Michel Barnier, l’ancien négociateur du Brexit et éphémère Premier ministre, se déclare «capable d’être président de la République», une affirmation qui sonne étrangement creuse face à une réalité politique bien plus complexe. Malgré sa confiance affichée, l’incapacité à rassembler au-delà de son camp demeure une épine dans le pied, rendant son ambition présidentielle plus proche de l’illusion que d’une réelle perspective.
Son passage éclair à Matignon, marqué par une motion de censure, laisse un goût amer et soulève des questions sur sa capacité à diriger. Alors qu’il prétend travailler sur un «bon projet», la question de la victoire en 2027 reste en suspens, sans réponse claire de sa part. Un signe évident que les fondations de sa candidature sont fragiles et qu’il peine à convaincre même les plus optimistes.
Barnier préfère temporiser, invoquant la nécessité d’un «débat d’idées» plutôt qu’une «personnalisation» de la campagne. Une stratégie qui masque mal l’absence de véritable dynamisme autour de sa personne. Sa plateforme «Bâtir ensemble» peine à susciter l’enthousiasme, et l’attente des modalités de désignation du candidat LR ne fait que souligner son manque de poids politique.

• • • • • • •

## Questions
a - Répondez aux questions suivantes sur l’extrait, chacune sur une ligne :
(i) Quelle fonction Michel Barnier a-t-il exercée de manière éphémère ?
(ii) Qu’est-ce qui a marqué son passage à Matignon ?
(iii) Quel est le nom de sa plateforme ?
b - Indiquez si chacune de ces affirmations concorde avec l’extrait, en répondant par oui ou par non et en citant les mots décisifs :
(i) Michel Barnier se dit capable de devenir président de la République.
(ii) Michel Barnier répond clairement à la question de la victoire en 2027.
(iii) Michel Barnier souhaite une campagne centrée sur sa personne.
c - Reproduisez fidèlement le passage de l’extrait qui s’ouvre sur les mots « Barnier préfère temporiser, invoquant » et se clôt sur « de poids politique. ».
Les lignes qui suivent proviennent d’une autre source.

## Données fournies

• • • • • • •

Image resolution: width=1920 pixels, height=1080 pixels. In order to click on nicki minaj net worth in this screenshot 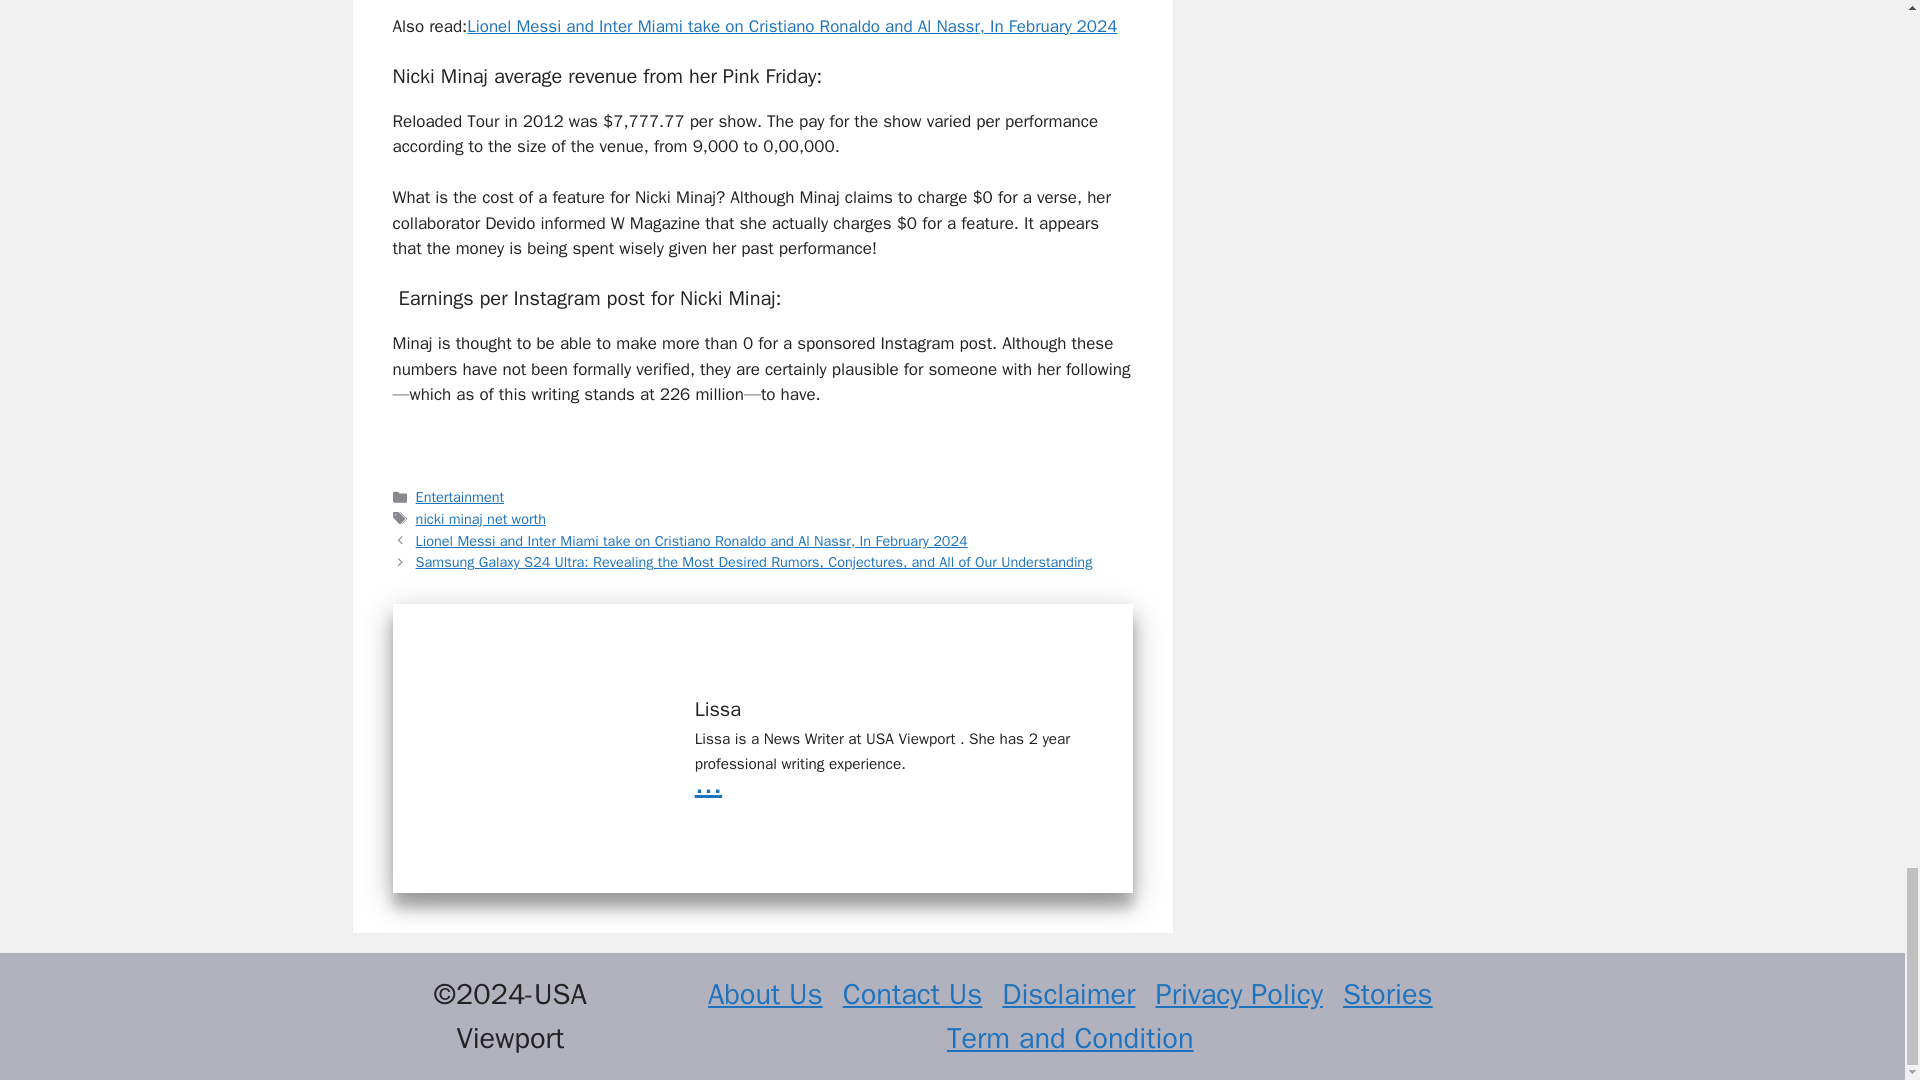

• • • • • • •

## Corrigé des exercices
a -
(i) Il a été Premier ministre.
(ii) Une motion de censure.
(iii) «Bâtir ensemble».

b -
(i) Oui : « se déclare «capable d’être président de la République» ».
(ii) Non : « la question de la victoire en 2027 reste en suspens, sans réponse claire de sa part ».
(iii) Non : « invoquant la nécessité d’un «débat d’idées» plutôt qu’une «personnalisation» de la campagne ».

c -
Barnier préfère temporiser, invoquant la nécessité d’un «débat d’idées» plutôt qu’une «personnalisation» de la campagne. Une stratégie qui masque mal l’absence de véritable dynamisme autour de sa personne. Sa plateforme «Bâtir ensemble» peine à susciter l’enthousiasme, et l’attente des modalités de désignation du candidat LR ne fait que souligner son manque de poids politique.